Kasabaya geri döndük ve aşırı büyüme ve okaliptüs ağaçlarıyla kaplı bir tepede yürürken, McDormand son bir cümle çizdi: “Öyleyse evimi geçeceğim ve sonra seni terk edeceğim” dedi. . Akşam yemeği planlarım olup olmadığını sordu ve beni eve giderken uğrayabileceğim bir çiftlik tezgahına yönlendirdi. “Muhteşem küçük mücevherleri ve eski güzel bir roka var,” dedi, “ama şu anda yumurta yok çünkü tavukların hepsi soğuk. “

McDormand, düşmüş bir okaliptüs gövdesinin önünde dururken bana nazikçe tavsiyelerde bulunduğundan, çok pratik ve kendine güvenen Fern ile konuştuğuma yemin edebilirdim. Bana daha önce anlattığı bir hikayeyi hatırlattı: Kısa bir süre önce, “Nomadland” in Kaliforniya, Pasadena’daki arabalı galası için, McDormand minibüsü filmden depodan çıkarmaya karar vermişti. Gösterim sırasında oturmanın eğlenceli olacağını düşündü ama sevgiyle “Öncü” adını verdiği arabayla yüz yüze geldiğinde, McDormand kendini aşmış buldu.

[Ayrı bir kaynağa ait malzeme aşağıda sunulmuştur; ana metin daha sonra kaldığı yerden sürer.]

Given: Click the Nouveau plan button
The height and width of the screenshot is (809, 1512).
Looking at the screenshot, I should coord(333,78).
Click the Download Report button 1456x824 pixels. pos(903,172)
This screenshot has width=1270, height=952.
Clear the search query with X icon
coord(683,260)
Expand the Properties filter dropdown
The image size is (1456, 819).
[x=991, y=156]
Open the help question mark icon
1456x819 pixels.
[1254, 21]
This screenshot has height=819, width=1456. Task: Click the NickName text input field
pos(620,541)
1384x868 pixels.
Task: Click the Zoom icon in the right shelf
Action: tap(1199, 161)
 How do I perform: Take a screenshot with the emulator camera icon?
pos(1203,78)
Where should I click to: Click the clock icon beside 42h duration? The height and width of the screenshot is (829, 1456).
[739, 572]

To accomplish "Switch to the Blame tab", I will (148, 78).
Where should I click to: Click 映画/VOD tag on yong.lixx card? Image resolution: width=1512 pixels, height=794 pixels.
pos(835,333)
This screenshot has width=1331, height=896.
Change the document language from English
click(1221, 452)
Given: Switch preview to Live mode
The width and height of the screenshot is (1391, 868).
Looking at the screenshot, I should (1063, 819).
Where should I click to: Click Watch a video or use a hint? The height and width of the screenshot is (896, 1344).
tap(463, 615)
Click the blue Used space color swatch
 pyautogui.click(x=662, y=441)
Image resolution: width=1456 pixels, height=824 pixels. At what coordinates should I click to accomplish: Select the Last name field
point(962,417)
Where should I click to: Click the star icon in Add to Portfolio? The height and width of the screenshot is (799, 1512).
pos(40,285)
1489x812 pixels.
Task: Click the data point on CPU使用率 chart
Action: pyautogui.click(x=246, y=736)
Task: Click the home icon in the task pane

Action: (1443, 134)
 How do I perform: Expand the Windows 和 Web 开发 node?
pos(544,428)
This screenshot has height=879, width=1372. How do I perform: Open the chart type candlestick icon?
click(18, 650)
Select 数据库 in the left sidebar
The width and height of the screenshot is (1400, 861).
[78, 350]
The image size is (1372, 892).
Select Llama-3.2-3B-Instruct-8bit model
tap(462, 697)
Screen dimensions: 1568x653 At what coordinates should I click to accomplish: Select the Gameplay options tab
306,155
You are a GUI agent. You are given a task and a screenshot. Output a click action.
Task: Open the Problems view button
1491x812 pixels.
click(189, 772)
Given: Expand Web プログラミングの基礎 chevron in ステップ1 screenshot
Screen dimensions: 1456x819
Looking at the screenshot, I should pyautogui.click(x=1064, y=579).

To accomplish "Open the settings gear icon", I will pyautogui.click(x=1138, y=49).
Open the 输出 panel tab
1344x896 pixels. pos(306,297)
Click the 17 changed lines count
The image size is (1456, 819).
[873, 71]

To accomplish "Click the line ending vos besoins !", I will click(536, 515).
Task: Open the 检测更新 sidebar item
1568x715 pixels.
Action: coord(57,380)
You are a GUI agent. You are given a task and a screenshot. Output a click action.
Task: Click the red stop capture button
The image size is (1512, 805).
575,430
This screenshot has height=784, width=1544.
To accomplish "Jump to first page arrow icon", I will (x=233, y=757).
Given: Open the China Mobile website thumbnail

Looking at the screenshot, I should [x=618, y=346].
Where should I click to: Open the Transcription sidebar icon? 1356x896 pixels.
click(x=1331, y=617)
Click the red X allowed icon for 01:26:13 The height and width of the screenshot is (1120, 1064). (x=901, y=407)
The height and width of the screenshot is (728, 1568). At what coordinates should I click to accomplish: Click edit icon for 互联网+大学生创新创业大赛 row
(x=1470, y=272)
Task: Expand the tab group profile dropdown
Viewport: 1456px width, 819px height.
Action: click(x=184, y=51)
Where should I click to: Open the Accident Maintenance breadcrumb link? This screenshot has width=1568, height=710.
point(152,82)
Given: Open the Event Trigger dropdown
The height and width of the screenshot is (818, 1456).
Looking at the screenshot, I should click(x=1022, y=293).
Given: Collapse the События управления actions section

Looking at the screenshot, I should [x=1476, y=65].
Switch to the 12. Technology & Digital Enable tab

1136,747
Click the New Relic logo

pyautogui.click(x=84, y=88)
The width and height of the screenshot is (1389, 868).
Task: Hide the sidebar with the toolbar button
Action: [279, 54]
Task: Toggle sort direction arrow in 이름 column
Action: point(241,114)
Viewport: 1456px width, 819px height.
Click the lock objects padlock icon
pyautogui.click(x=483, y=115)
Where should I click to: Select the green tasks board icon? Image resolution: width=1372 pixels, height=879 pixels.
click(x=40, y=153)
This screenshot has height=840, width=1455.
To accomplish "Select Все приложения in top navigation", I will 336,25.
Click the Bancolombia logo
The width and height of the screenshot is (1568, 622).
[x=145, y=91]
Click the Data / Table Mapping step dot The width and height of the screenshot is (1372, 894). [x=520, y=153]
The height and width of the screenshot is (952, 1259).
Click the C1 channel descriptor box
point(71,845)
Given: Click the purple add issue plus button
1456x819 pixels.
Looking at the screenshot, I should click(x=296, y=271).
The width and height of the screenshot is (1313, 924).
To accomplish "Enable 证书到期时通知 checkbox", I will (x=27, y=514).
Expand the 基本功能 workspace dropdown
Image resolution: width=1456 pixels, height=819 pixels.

Minibüsün “Fern’in iç hayatı ve dolayısıyla benim” olduğunu düşünmüştü ve iki yıl aradan sonra Vanguard’ı kirli ve hurda ile dolu görmek neredeyse dayanamayacak kadar fazlaydı. Buluşmalarına bir buçuk saat kala Coen, McDormand’ı arabayı hala fırçalarken, ter damlatırken, Vanguard’la biraz daha zamana ihtiyacı olduğu konusunda ısrar ederken buldu. McDormand ona, Onu temizliyorum, dedi. “Gitmesine izin veremem!”

Bu kadar çok şey gerektiren bir şey yaptığınızda ilerlemek kolay değildir. Yolları ayırmadan önce McDormand’a “Göçebe Diyarı” nı yaptıktan sonra neler hissettiğini sordum. Benimle alay ettiğini sanıyordum ama o fikre gülüyordu.

Peki, hangi noktada? dedi. “ sonra mı? Bilmiyorum!” Sonra ellerini kirpi ceketinin ceplerine soktu ve Fern’i de yanına alarak okaliptüs korusunda gözden kayboldu.